CAPITULO V
Boulder City.
La noche tenía vida en aquel pueblo que empezaba a ser una de las ciudades de más nombre dentro del territorio de Nevada, después de Carson City.
A la entrada del lugar, brillaban con alegría las luces de cantinas y tabernas que se hallaban rebosantes de jocosos clientes.
El griterío llegaba en ocasiones a resultar ensordecedor. Y cuando las voces se apagaban de repente, no tardaban en ladrar los revólveres, imponiendo la ley brutal de su código de muerte.
Cabalgaban al trote los jinetes por unas y otras calles, vaciando al aire los tambores de sus armas, cuando la cantidad excesiva de alcohol que llevaban en sus estómagos hacía arder de esa forma la expansión de sus instintos.

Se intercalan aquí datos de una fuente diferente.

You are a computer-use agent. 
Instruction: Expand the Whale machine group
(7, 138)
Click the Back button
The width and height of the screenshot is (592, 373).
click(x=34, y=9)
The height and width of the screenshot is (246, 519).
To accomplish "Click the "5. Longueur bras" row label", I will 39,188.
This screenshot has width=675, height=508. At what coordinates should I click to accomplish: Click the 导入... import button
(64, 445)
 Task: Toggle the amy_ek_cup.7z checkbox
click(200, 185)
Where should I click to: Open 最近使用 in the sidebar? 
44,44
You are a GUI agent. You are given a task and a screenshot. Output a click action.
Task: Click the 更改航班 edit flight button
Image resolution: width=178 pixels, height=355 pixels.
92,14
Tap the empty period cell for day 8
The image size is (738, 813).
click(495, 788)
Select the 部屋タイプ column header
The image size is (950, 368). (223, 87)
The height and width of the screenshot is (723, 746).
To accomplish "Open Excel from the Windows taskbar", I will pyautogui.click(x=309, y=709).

A veces, no era sólo al cielo a quien tomaban como blanco.
Y, entonces, los más borrachos, aquellos que ni a montar se atrevían, no llegaban a enterarse de que el plomo ardiente desgarraba sus carnes.
Tras un instante de agorero silencio, se escuchaba el trallazo de una voz dura, profiriendo obscenos insultos y groseras amenazas.

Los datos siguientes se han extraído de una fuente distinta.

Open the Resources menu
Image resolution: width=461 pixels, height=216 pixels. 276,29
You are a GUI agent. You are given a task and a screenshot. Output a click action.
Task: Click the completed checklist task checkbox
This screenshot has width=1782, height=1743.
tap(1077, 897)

Oscilaban las batientes de cualquier saloon y dos hombres saltaban en mitad de la calle polvorienta a dirimir sus diferencias, fiando en la agilidad de las manos.
Alguien abofeteaba el rostro de una mujer, mientras oíros a su alrededor reían con salvajes carcajadas.

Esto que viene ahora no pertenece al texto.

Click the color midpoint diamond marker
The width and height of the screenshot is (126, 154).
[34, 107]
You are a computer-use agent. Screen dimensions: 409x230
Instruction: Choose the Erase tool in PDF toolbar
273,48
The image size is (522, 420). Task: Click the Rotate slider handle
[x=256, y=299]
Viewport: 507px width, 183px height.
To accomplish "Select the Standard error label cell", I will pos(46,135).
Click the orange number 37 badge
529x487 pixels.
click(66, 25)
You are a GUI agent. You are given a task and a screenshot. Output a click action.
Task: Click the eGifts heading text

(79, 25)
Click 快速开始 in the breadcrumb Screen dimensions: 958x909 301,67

Luego, trataba de desnudarla en mitad de la acera. Y cuando ella conseguía escapar a la vergüenza, desenfundaba sus armas el malvado y marcaba, a ritmo de plomo, la danza macabra que la mujer imprimía a sus pies para no ser herida.
Boulder City.
Donde se temía poco a la ley y se la respetaba menos.
Los dos jinetes que acababan de penetrar en el pueblo, no pasaron desapercibidos por mucho tiempo.
Hasta que los tres fulanos salieron gritando del saloon y se detuvieron bajo la marquesina contemplando a la muchacha con ojos insultantes.
Ruth, fingiendo ignorar las repulsivas miradas y procurando que Frankie no se apercibiera de ello, fustigó su montura azabache, tratando de avivar el paso.
—¿Qué te sucede, Ruth?
—¿Por qué, Frankie? Estoy agotada y tengo deseos de que hallemos un lugar donde descansar.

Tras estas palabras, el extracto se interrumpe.